By Justin Banford and Alice Cade
A corporation or limited liability company, serving customers and fulfilling contracts in the Washington metropolitan area may find it advantageous to register as a “foreign” entity in a neighboring jurisdiction. Qualification to do business is legally necessary when a corporation’s activities are o longer confined to sporadic or occasional transactions in a state outside its home state.
there is no hard and fast rule as to what activities constitute “doing business” in a state, but generally it is when a company is transacting a substantial part of its ordinary business within that state, even if it does not maintain a physical presence there. When subjected to scrutiny by state courts, the general activities of a business, the amount of revenue generated and the duration of the activity factor into the court’s interpretation of “doing business.” Most states follow the Revised Model Corporation Act Chapter 15.2 and distinguished between business activities as being either interstate or intrastate. Interstate activities require foreign registration. Title 7 of the Corporation and Associations Article of the Annotated Code of Maryland considers ownership of income-producing real or tangible property in the state as “doing business.” District of Columbia Code Chapter 29 defines a “business” as “Any trade, profession, or activity which provided, of holds itself out to provide goods or services to the general public or to any portion of the general public, for hire or compensation…” Virginia interestingly, under Code § 13.1-757 (B), provides a non-exhaustive list of activities which do not constitute “doing business” in Virginia; but, Virginia does not define “doing business”
Think of doing business in a foreign state as a continuum with, on one end, having a physical office location open to the public, and, on the other end, traveling to customers in a foreign state on rare, isolated events. Generally, foreign entities do not have to register if engaging in a single or isolated transaction; but, maintaining an office in a foreign state clearly constitutes doing business. When a company’s activities fall between these two poles of the spectrum, several factors should be considered:
- Does the company have employees working in a foreign state?
- What amount of total revenue is derived from the foreign state?
- Does the company advertise or hold itself out to the public in the foreign state?
- Is the company’s work in the foreign state primary or incidental to the company’s operations in its state of incorporation?
Bear in mind that this list of factors is just sampling.

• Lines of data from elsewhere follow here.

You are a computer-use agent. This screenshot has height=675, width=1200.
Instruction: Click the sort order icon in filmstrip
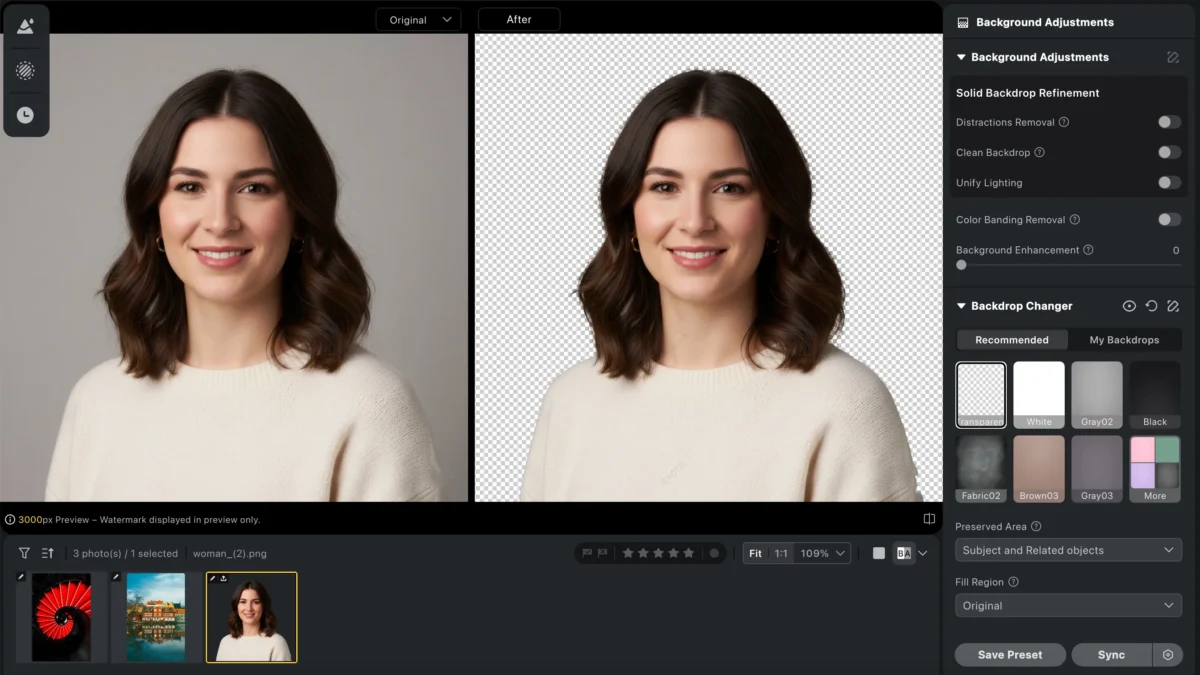click(47, 553)
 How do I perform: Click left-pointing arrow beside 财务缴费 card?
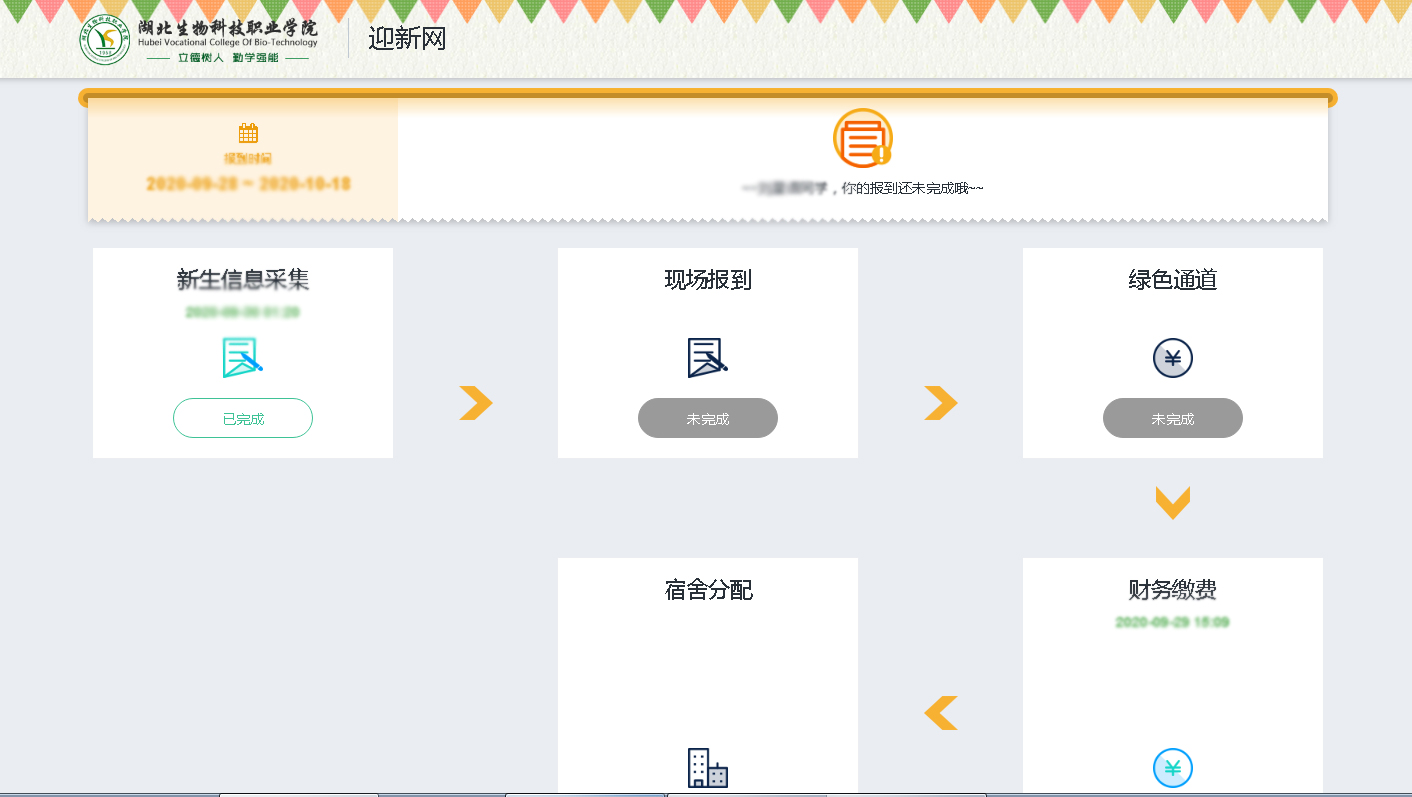coord(940,713)
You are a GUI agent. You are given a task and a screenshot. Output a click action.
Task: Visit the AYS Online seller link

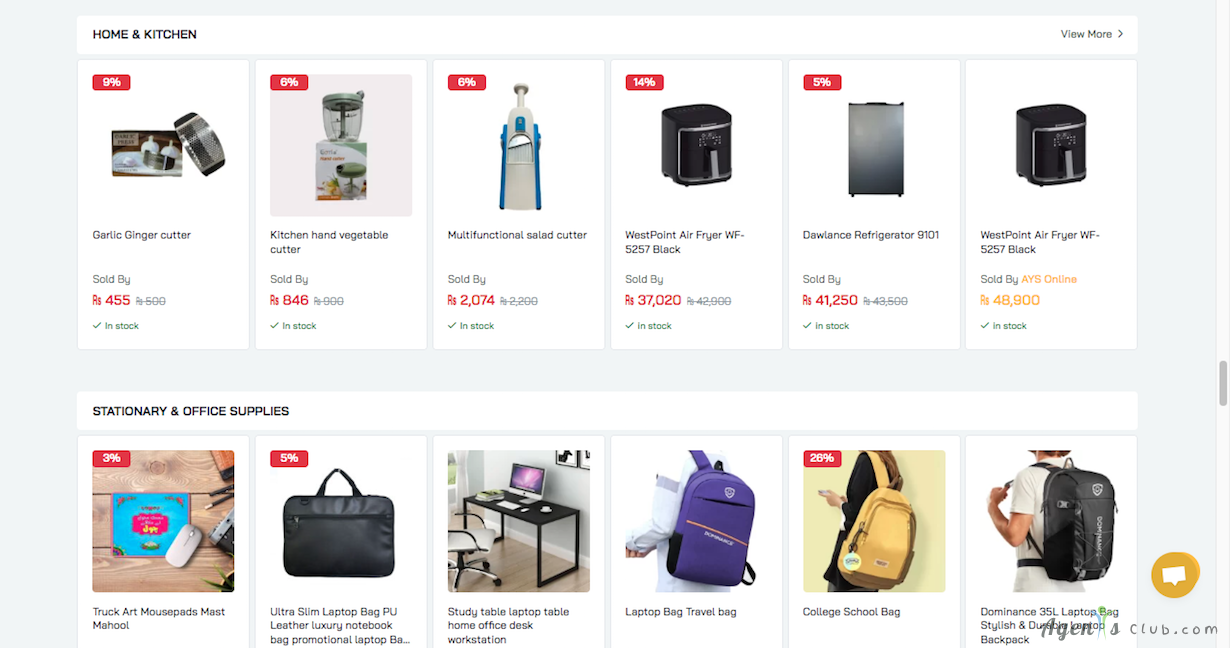click(x=1049, y=279)
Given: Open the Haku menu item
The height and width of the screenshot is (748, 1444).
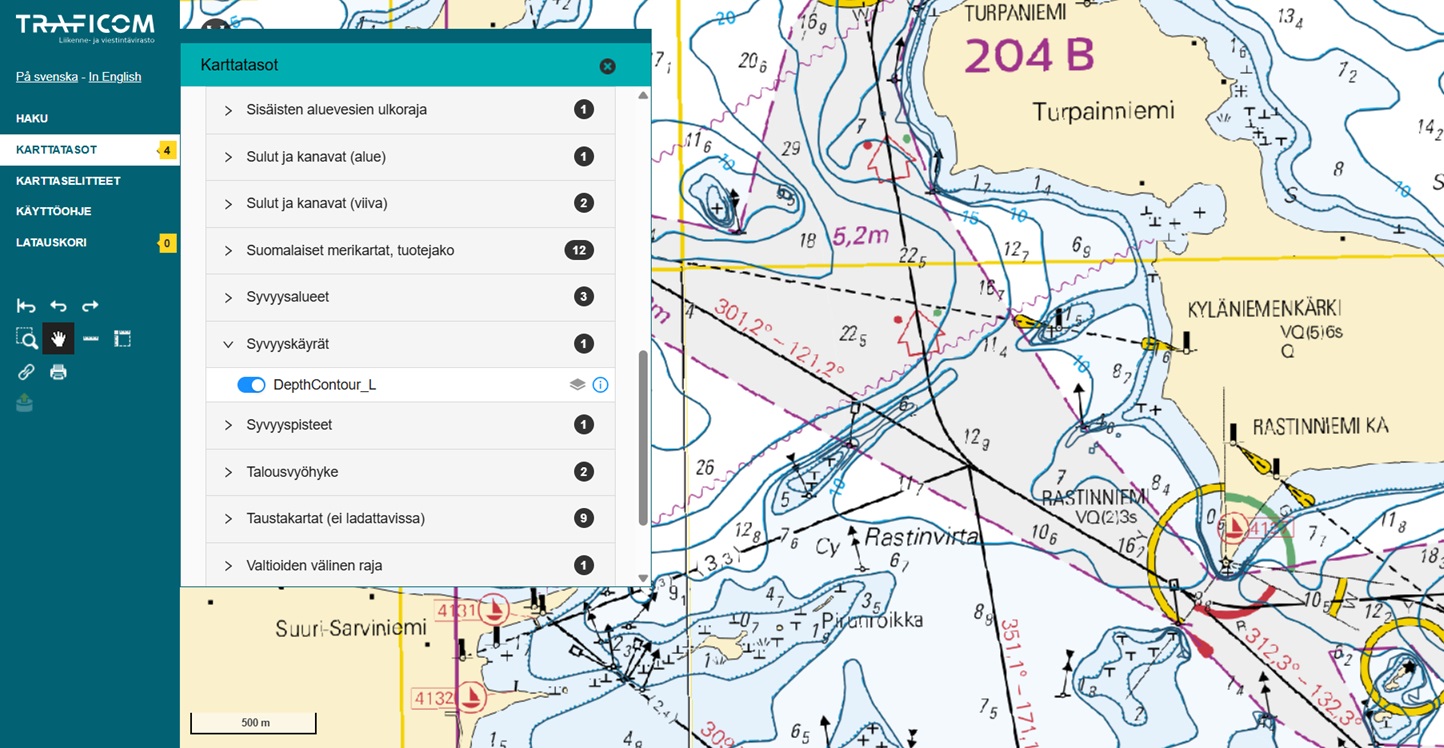Looking at the screenshot, I should coord(32,118).
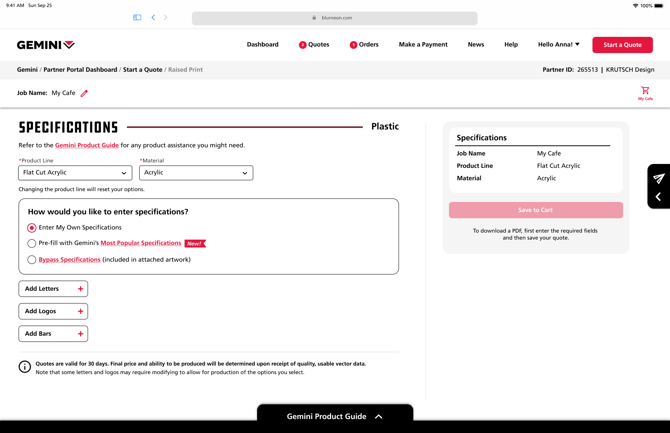Select Pre-fill with Most Popular Specifications
Image resolution: width=670 pixels, height=433 pixels.
pos(32,243)
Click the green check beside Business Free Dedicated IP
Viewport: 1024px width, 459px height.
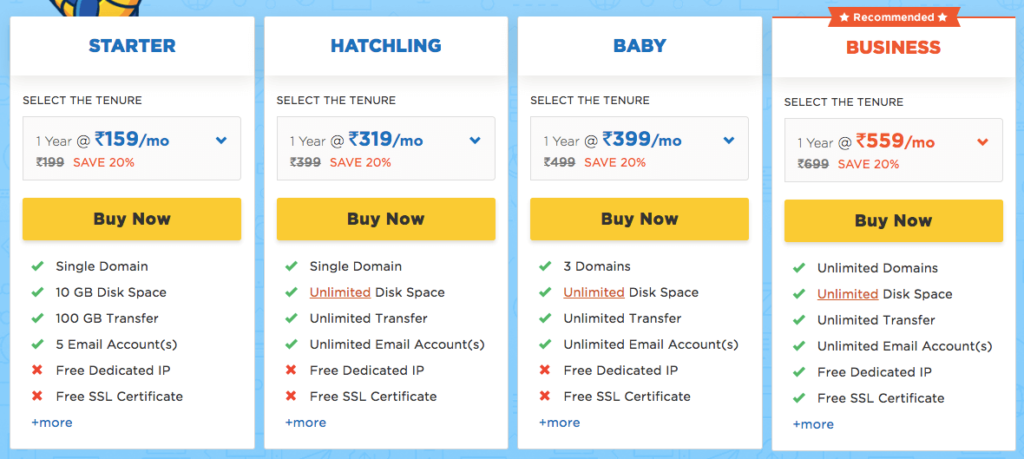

No single attribute–other than maintaining a physical presence–is dispositive of the question whether a company is doing business in a state.
If the company is found to have been required to register as a foreign company failure to register ay restrict that company from bringing suit in court in the foreign jurisdiction. In addition Maryland and the District of Columbia impose fines on the company. Maryland may initiate misdemeanor criminal charges against corporate officers or managers, with fines up to $1,000. Most states require foreign entities that commenced doing business prior to filing for qualification to file back reports and pay back fees.
While stated differ in their statutory requirements for qualification, consistent requirements are to submit an application for the required certification, provide proof of good standing in the formation state, nominate an in-state registered agent, apply for use of a fictitious name of the entity name is unavailable and pay the required filing fee. Qualification in a state subjects a foreign entity to service of process, and annual or biennial reporting requirement and, of course, related fees and taxes. Most foreign qualification filings can be accomplished in an expedient manner, and many can be handled electronically. Most filing fees range from $50-$200 with extra charges for expedited service.
All states require a principal office address in the formation state and some request an optional office address in the foreign state where the entity intends to do business. the Maryland and District of Columbia applications require a start-up date. The Maryland applications for corporations and limited liability companies require that the applicant indicate whether any previous business has been transacted in Maryland. If business has been conducted prior to obtaining a certificate to do business, the applicant is directed to include a $200 penalty payment with the application.
Once certificate to transact business in a foreign jurisdiction is granted, the applicant company is expected to meet all statutory requirements regarding notification to the office of the secretary of the state regarding changes in status, name, registered agent and principal office address. Virginia and Maryland require that annual report reports be filed and annual assessments be paid. The District of Columbia requires biennial filing with one important difference – newly admitted companies must submit their first biennial payment in the April following the granting of the certificate and then file and pay every two years thereafter. Therefore, companies registered in multiple states will be subject to multiple reporting requirements and bear the burden of processing fees and taxes in every state.